As I made my way with my new fake Nat Geo hobby, taking in my environment, I started to notice the many human bodies perched close to the shore mimicking the animals in the vicinity. I thought it was pretty funny. We like to think we’re more evolved than animals, but in the end, the same things give us pleasure. The sun, the green, and just being.
Did the pandemic change us for the better as we were locked away in our homes? Or has it made us crazy?
On my trip, I witnessed a guy “walking his parrots” while the rest of the residents crowded around and watched in awe. It dawned on me then that the mood of my entire trip had been a non-stop “What is going on sia?!”
One other thing I noticed was that cameras in action are always a sign of a good time. As the sun set, I spotted the most adorable thing ever. A lone lady with a camera stand for her mobile phone so she could take a selfie with the skyline. Everyone climbing the hills just to get a good view.
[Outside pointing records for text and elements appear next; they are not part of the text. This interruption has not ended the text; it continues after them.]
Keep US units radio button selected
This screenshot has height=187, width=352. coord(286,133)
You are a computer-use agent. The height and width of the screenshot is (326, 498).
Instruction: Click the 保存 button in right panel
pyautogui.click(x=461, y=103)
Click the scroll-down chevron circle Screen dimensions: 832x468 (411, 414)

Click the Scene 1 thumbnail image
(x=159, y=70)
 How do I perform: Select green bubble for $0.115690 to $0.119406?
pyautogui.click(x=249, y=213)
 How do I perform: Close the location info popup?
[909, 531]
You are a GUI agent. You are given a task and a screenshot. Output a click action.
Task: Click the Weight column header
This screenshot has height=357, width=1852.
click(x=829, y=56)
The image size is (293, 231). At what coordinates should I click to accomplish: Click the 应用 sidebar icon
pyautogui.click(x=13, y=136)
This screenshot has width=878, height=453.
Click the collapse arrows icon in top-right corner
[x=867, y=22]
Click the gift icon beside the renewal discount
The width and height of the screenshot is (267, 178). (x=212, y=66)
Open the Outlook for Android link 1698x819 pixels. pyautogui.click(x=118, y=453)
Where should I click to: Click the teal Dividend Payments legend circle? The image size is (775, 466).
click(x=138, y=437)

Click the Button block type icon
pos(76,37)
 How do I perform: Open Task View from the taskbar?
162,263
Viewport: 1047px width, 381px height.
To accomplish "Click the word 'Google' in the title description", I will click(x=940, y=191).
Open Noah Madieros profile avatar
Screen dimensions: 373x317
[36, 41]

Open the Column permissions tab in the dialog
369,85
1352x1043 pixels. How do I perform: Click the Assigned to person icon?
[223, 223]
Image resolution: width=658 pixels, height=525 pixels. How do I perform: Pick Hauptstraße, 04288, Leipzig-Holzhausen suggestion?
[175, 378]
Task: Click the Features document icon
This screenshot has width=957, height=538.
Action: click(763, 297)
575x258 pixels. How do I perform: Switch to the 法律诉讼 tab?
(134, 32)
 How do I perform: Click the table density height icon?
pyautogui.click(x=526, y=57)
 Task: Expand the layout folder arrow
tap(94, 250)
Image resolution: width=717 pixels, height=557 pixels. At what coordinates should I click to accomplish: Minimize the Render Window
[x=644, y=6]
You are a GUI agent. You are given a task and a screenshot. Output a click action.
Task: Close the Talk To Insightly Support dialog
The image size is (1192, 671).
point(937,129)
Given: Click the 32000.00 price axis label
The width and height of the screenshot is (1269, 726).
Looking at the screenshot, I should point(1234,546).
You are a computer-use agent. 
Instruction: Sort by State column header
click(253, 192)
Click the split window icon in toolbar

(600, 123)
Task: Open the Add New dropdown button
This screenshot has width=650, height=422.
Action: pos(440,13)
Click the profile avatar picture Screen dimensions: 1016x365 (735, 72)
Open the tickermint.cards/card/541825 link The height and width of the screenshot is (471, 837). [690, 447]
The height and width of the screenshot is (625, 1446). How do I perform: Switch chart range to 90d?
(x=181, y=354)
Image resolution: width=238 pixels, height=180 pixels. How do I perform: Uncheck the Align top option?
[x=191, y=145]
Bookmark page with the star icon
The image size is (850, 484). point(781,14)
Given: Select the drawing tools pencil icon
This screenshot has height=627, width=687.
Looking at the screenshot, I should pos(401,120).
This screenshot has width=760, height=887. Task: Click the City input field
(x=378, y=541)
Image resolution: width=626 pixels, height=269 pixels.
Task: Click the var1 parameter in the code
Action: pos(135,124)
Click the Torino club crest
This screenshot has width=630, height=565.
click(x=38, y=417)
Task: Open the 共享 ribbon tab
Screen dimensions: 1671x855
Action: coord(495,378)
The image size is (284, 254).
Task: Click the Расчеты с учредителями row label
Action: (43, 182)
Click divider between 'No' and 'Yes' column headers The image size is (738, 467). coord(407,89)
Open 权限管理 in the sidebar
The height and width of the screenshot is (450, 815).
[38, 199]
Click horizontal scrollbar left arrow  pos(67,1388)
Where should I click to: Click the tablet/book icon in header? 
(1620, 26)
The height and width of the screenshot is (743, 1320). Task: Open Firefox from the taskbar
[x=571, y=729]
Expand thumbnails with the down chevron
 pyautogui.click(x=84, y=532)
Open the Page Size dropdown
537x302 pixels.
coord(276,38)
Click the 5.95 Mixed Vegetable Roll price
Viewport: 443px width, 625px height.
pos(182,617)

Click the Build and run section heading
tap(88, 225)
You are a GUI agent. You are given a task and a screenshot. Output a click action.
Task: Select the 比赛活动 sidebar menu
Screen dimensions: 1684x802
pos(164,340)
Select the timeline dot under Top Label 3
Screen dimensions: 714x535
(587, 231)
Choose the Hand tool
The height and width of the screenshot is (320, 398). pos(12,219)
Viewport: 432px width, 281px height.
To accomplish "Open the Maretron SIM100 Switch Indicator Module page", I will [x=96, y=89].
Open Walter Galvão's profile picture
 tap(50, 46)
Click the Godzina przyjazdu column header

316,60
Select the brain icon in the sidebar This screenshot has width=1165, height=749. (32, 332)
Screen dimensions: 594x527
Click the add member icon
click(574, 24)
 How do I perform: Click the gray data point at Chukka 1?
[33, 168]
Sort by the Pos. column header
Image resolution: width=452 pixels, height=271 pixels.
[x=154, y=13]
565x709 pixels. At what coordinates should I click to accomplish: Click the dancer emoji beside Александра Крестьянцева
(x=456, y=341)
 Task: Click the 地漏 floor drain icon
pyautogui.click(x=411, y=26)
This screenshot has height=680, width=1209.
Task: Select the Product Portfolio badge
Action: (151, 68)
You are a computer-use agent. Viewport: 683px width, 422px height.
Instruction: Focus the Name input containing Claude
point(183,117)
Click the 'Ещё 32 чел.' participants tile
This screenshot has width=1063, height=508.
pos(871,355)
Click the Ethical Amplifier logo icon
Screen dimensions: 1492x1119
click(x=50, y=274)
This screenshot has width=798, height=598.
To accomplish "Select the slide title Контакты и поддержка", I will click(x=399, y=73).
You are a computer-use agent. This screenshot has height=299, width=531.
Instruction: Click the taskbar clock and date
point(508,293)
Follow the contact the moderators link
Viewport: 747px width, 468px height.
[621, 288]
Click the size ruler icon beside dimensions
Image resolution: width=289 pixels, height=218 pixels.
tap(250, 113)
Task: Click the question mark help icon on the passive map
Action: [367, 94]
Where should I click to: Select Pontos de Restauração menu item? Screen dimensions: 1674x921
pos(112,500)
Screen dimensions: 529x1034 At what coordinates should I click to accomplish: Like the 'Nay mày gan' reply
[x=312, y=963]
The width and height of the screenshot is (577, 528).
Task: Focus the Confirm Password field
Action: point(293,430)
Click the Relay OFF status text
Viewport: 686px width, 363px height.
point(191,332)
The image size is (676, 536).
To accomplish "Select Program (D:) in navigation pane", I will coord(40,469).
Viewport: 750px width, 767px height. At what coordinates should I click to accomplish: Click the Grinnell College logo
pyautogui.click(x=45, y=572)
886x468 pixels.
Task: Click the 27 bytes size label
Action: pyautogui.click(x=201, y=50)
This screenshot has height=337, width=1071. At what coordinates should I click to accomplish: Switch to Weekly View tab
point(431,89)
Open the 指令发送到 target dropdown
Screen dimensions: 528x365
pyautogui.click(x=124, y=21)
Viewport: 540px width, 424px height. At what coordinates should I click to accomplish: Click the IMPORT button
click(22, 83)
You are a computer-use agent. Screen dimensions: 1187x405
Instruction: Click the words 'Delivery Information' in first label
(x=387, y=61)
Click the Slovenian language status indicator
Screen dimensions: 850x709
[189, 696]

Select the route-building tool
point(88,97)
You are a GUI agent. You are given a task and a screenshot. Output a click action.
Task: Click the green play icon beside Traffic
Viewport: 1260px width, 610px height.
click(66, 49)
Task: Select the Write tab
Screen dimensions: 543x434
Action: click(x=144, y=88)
I love this about Sengkang, that people here really know how to enjoy life’s simple pleasures.
At sunset, the park connecter can get so crowded with joggers that sometimes people are literally running one behind another. But during this particular sunset, I was surprised to find a massive group of people who seemed to be waiting for something to happen. I asked a stranger what was going on, and he told me that everyone was waiting to see the blood moon.
Singaporeans flouting safe distancing rules for the moon. I never thought this day would come. The stranger even said to me, “Like ZoukOut ah?”
I had not known Singapore well before this trip, and now I find myself behaving like a boomer. My Facebook wall is filled with reposts from other citizen scientists in the Nature Society and Sungei Buloh Nature Facebook groups. I find myself gearing up for updates on our native White-bellied Sea Eagle, completely mesmerised by the commitment of fellow Singaporeans to sharing their discoveries.
Maybe the pandemic has had an influence on why we’re suddenly so besotted by our environment. Could this be progress towards Singaporeans becoming more eco-literate? Could we potentially be moving towards taking more agency and becoming our own gardeners? We are, after all, a garden city.